Joining this shifting space of messaging comes Ravello who this week announced its own worldwide general availability. This time the move is even more stark – the first paragraph of their announcement heralds the fact that:

enterprises can seamlessly use any leading public cloud to develop and test their existing on-premise applications.

Ravello goes on to (rightly) point out that organizations wishing to create real agility demand large test/dev environments and that standing these environments up on-premise doesn’t make a whole lot of sense. The barrier to doing test/dev in the cloud has of course been the differences in terms of technology stacks between the cloud provider and the on-premise production environment. By developing its “Cloud Application Hypervisor” essentially a bundled application stack that is deployable across environments, Ravello enables companies to duplicate their on-premise environment in a lower cost public cloud – currently AWS, Rackspace or HP Cloud.

Don’t get me wrong, there is some real benefit here – building specific test/dev environments on-premise is expensive and time-consuming and thus places a barrier in the way of more nimble application-based innovation That’s all good. But….

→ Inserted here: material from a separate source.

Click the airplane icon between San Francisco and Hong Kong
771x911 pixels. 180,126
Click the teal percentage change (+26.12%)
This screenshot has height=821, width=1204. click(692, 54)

As I mentioned back in February, Ravello garnered significant attention, not to mention $26M in VC funding, with the promise of that holy grail, truly live application portability and cloudbursting. Dev/text is undeniably a useful and valuable service, but in a world where, at least over time, organization will be building production environments with similar architectures to public cloud ones (An OpenStack-based private cloud and HP Cloud public for example) the problem they’re solving is less widespread then before.

Of course one could take the view that this move into a more prosaic and less fabled technical space is a logical reaction to the reality that organizations DON’T ACTUALLY WANT CLOUDBURSTING. It’s an exciting prospect, but one which is largely irrelevant when it comes to the coalface of enterprise IT.

It seems a widespread change of focus is underway – these companies with lofty ideals will now more strongly move into the space dominated by the likes of Rightscale and enStratius – there’s a big opportunity there, but also a crowded marketplace. I suspect that the wide selection of these sorts of vendors will be greatly reduced over the coming years.